When a slowly unfolding tragedy strikes the young and energetic, fate seems especially cruel, a notion I haven't been able to shake since learning that my friend Hollie Stevens , a 30-year-old porn star, died this week after a year-long bout with cancer that had spread from her breasts to her brain.
Hollie moved here from the Midwest in her early 20s for a career in porn that included more than 170 films, and she had an infectious zest for life and a strong and expansive sense of her community. She was proudly living her dream, parlaying her film career into an entertaining column on porn life in Girls and Corpses magazine, art projects, and speaking gigs.
I met Hollie in 2008 when working on “Cue the clowns,” a Guardian cover story on the burgeoning local indie circus scene, a memorable meeting that I even included in the article. Dressed as a clown at a Bohemian Carnival event, I asked this statuesque blond if she liked clowns, and she responded that she was a clown and had starred in a film called Clown Porn, a cult classic in this admittedly narrow porn genre.

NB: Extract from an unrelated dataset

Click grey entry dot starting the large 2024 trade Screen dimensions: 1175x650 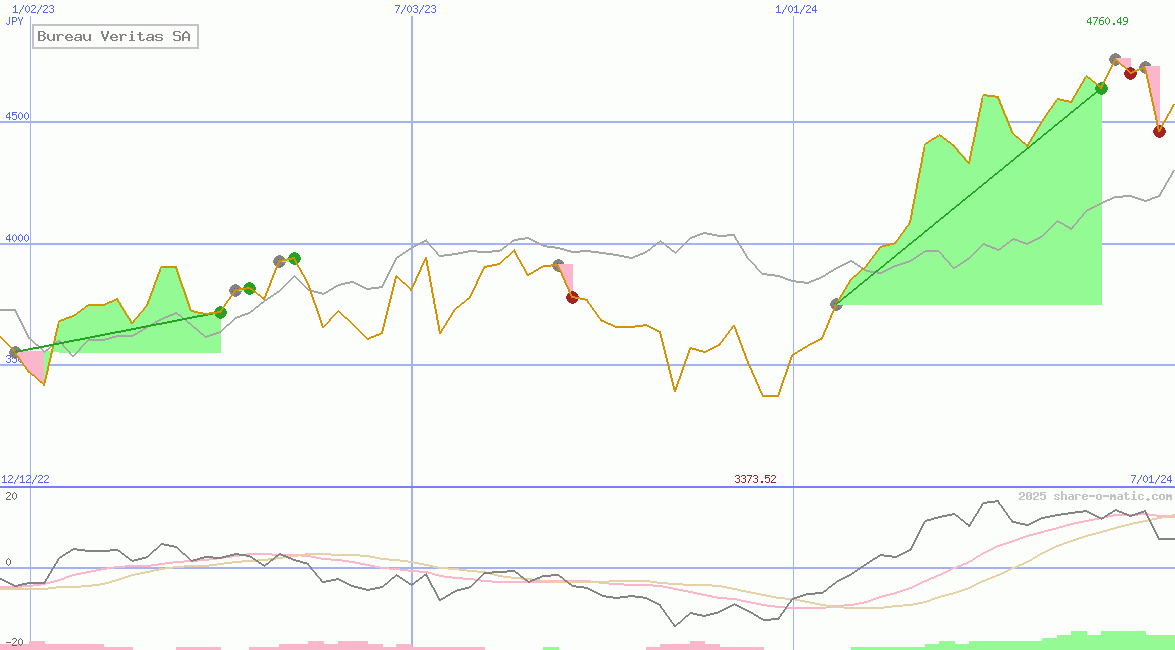836,304
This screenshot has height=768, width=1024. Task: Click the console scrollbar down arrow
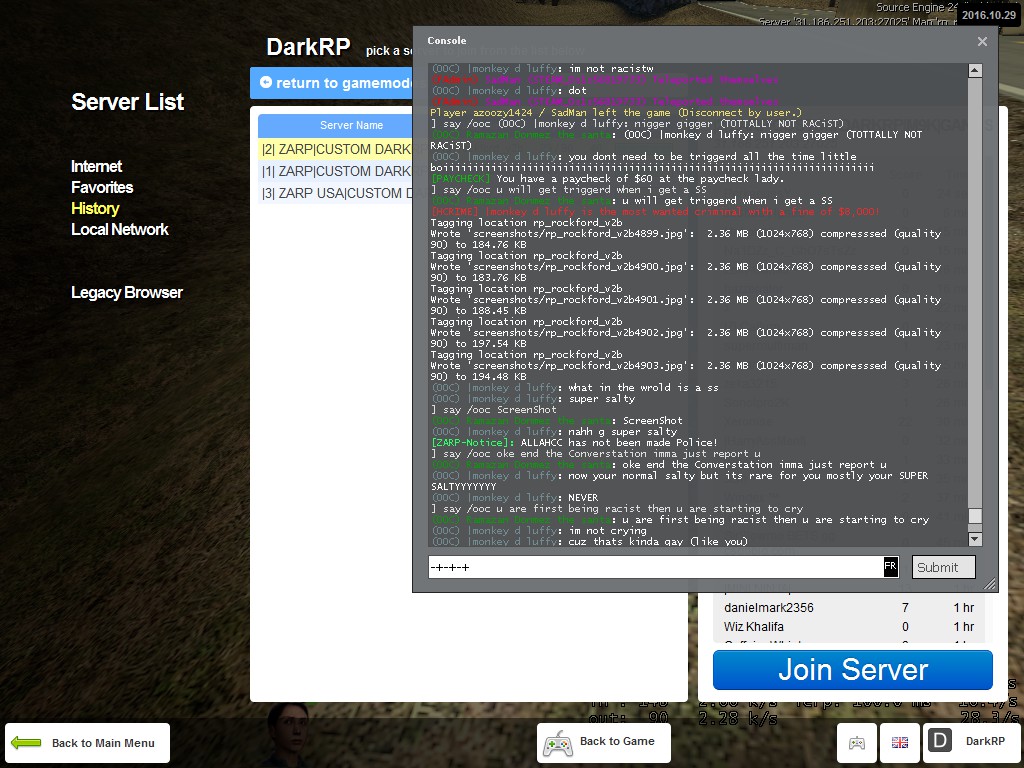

Hollie combined a fun-loving free spirit with a down-to-earth confidence that made her easy to befriend, as other friends of mine at the time also found. While doing often-extreme BDSM porn shoots at the Armory for Kink.com and live shows at Lusty Lady, she also became a regular in the tight crew that gathers on the north side of Baker Beach and a volunteer with How Weird Street Faire and other community events.
We'd lost touch when I heard last year that she was diagnosed with stage three metastatic breast cancer, which first claimed those beautiful breasts and then her luscious life. But our mutual friends said she was a fighter who maintained her spirit and sense of humor throughout, an inspiration to friends and admirers who held a series of fundraisers around San Francisco to help pay her medical expenses. Just last month, she married her love, artist and comedian Eric Cash, while in the hospital.
Hollie was one of those classic San Francisco transplants, who made a real home and family of her adopted city and lived an unconventional life to its fullest potential. She will be greatly missed by many admirers and kindred spirits.